THE PROBLEM:
Present the following entries again, word for word and in full.

DATASET ENTRIES:
===
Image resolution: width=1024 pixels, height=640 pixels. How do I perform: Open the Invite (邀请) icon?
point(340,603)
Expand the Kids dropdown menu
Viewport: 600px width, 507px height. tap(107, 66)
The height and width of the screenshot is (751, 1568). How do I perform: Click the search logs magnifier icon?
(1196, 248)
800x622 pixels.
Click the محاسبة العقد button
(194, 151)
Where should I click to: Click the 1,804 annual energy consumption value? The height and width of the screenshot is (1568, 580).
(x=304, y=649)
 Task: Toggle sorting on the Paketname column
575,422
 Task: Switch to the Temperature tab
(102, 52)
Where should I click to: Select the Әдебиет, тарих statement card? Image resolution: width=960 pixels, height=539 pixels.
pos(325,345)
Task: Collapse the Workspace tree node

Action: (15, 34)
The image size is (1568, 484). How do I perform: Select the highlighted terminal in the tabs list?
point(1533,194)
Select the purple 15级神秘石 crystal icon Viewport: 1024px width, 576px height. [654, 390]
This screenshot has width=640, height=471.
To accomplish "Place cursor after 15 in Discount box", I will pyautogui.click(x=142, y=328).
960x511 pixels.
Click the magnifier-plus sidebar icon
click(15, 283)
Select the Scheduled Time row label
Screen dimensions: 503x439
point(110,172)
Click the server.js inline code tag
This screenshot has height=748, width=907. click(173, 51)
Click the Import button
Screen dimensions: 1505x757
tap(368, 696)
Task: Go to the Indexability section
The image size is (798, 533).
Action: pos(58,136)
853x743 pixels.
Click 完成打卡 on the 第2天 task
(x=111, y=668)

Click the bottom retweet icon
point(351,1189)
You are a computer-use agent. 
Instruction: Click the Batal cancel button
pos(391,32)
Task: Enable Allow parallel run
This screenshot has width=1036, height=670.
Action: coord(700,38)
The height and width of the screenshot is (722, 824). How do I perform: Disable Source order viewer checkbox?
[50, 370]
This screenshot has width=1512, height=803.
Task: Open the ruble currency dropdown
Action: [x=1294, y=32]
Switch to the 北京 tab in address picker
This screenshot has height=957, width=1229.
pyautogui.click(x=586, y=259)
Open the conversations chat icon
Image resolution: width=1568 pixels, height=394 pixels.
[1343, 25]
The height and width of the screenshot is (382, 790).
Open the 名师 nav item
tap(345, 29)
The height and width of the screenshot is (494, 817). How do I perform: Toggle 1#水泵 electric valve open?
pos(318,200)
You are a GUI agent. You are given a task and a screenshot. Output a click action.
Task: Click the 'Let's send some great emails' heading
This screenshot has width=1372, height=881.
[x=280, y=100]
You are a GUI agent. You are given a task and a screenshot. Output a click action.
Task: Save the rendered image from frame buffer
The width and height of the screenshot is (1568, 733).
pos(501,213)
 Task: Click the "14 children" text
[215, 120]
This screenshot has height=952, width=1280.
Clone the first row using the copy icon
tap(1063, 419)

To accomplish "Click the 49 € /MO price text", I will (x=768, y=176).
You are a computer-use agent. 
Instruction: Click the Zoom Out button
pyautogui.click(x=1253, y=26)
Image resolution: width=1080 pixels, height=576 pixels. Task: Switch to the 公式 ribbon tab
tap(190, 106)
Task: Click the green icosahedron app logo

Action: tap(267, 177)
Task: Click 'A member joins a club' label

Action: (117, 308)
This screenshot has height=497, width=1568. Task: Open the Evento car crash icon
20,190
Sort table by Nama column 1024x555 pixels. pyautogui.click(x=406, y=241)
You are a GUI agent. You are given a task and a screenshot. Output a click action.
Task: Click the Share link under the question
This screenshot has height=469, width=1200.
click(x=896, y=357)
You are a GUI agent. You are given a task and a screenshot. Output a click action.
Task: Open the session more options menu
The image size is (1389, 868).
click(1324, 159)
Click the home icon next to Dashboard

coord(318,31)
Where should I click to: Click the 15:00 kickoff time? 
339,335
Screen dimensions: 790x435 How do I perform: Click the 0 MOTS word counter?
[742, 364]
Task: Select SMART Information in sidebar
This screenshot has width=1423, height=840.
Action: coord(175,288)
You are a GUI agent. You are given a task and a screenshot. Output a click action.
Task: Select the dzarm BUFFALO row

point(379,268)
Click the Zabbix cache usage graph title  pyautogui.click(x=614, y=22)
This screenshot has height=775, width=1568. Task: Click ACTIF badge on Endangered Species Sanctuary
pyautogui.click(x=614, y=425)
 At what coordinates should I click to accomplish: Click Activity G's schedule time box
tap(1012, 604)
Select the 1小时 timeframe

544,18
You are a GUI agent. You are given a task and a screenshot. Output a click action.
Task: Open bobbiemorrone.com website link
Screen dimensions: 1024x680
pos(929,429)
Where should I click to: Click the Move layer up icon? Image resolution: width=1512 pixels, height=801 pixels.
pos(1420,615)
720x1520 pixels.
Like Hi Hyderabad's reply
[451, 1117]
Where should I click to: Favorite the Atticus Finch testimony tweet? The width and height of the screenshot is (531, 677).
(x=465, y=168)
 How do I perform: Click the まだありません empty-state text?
===
EXERCISE ANSWER:
Image resolution: width=1024 pixels, height=640 pixels. How do I perform: Open the Invite (邀请) icon?
point(340,603)
Expand the Kids dropdown menu
Viewport: 600px width, 507px height. tap(107, 66)
The height and width of the screenshot is (751, 1568). How do I perform: Click the search logs magnifier icon?
(1196, 248)
800x622 pixels.
Click the محاسبة العقد button
(194, 151)
Where should I click to: Click the 1,804 annual energy consumption value? The height and width of the screenshot is (1568, 580).
(x=304, y=649)
 Task: Toggle sorting on the Paketname column
575,422
 Task: Switch to the Temperature tab
(102, 52)
Where should I click to: Select the Әдебиет, тарих statement card? Image resolution: width=960 pixels, height=539 pixels.
pos(325,345)
Task: Collapse the Workspace tree node

Action: (15, 34)
The image size is (1568, 484). How do I perform: Select the highlighted terminal in the tabs list?
point(1533,194)
Select the purple 15级神秘石 crystal icon Viewport: 1024px width, 576px height. [654, 390]
This screenshot has width=640, height=471.
To accomplish "Place cursor after 15 in Discount box", I will pyautogui.click(x=142, y=328).
960x511 pixels.
Click the magnifier-plus sidebar icon
click(15, 283)
Select the Scheduled Time row label
Screen dimensions: 503x439
point(110,172)
Click the server.js inline code tag
This screenshot has height=748, width=907. click(173, 51)
Click the Import button
Screen dimensions: 1505x757
tap(368, 696)
Task: Go to the Indexability section
The image size is (798, 533).
Action: pos(58,136)
853x743 pixels.
Click 完成打卡 on the 第2天 task
(x=111, y=668)

Click the bottom retweet icon
point(351,1189)
You are a computer-use agent. 
Instruction: Click the Batal cancel button
pos(391,32)
Task: Enable Allow parallel run
This screenshot has width=1036, height=670.
Action: coord(700,38)
The height and width of the screenshot is (722, 824). How do I perform: Disable Source order viewer checkbox?
[50, 370]
This screenshot has width=1512, height=803.
Task: Open the ruble currency dropdown
Action: [x=1294, y=32]
Switch to the 北京 tab in address picker
This screenshot has height=957, width=1229.
pyautogui.click(x=586, y=259)
Open the conversations chat icon
Image resolution: width=1568 pixels, height=394 pixels.
[1343, 25]
The height and width of the screenshot is (382, 790).
Open the 名师 nav item
tap(345, 29)
The height and width of the screenshot is (494, 817). How do I perform: Toggle 1#水泵 electric valve open?
pos(318,200)
You are a GUI agent. You are given a task and a screenshot. Output a click action.
Task: Click the 'Let's send some great emails' heading
This screenshot has width=1372, height=881.
[x=280, y=100]
You are a GUI agent. You are given a task and a screenshot. Output a click action.
Task: Save the rendered image from frame buffer
The width and height of the screenshot is (1568, 733).
pos(501,213)
 Task: Click the "14 children" text
[215, 120]
This screenshot has height=952, width=1280.
Clone the first row using the copy icon
tap(1063, 419)

To accomplish "Click the 49 € /MO price text", I will (x=768, y=176).
You are a computer-use agent. 
Instruction: Click the Zoom Out button
pyautogui.click(x=1253, y=26)
Image resolution: width=1080 pixels, height=576 pixels. Task: Switch to the 公式 ribbon tab
tap(190, 106)
Task: Click the green icosahedron app logo

Action: tap(267, 177)
Task: Click 'A member joins a club' label

Action: (117, 308)
This screenshot has height=497, width=1568. Task: Open the Evento car crash icon
20,190
Sort table by Nama column 1024x555 pixels. pyautogui.click(x=406, y=241)
You are a GUI agent. You are given a task and a screenshot. Output a click action.
Task: Click the Share link under the question
This screenshot has height=469, width=1200.
click(x=896, y=357)
You are a GUI agent. You are given a task and a screenshot. Output a click action.
Task: Open the session more options menu
The image size is (1389, 868).
click(1324, 159)
Click the home icon next to Dashboard

coord(318,31)
Where should I click to: Click the 15:00 kickoff time? 
339,335
Screen dimensions: 790x435 How do I perform: Click the 0 MOTS word counter?
[742, 364]
Task: Select SMART Information in sidebar
This screenshot has width=1423, height=840.
Action: coord(175,288)
You are a GUI agent. You are given a task and a screenshot. Output a click action.
Task: Select the dzarm BUFFALO row

point(379,268)
Click the Zabbix cache usage graph title  pyautogui.click(x=614, y=22)
This screenshot has height=775, width=1568. Task: Click ACTIF badge on Endangered Species Sanctuary
pyautogui.click(x=614, y=425)
 At what coordinates should I click to accomplish: Click Activity G's schedule time box
tap(1012, 604)
Select the 1小时 timeframe

544,18
You are a GUI agent. You are given a task and a screenshot. Output a click action.
Task: Open bobbiemorrone.com website link
Screen dimensions: 1024x680
pos(929,429)
Where should I click to: Click the Move layer up icon? Image resolution: width=1512 pixels, height=801 pixels.
pos(1420,615)
720x1520 pixels.
Like Hi Hyderabad's reply
[451, 1117]
Where should I click to: Favorite the Atticus Finch testimony tweet? The width and height of the screenshot is (531, 677).
(x=465, y=168)
 How do I perform: Click the まだありません empty-state text?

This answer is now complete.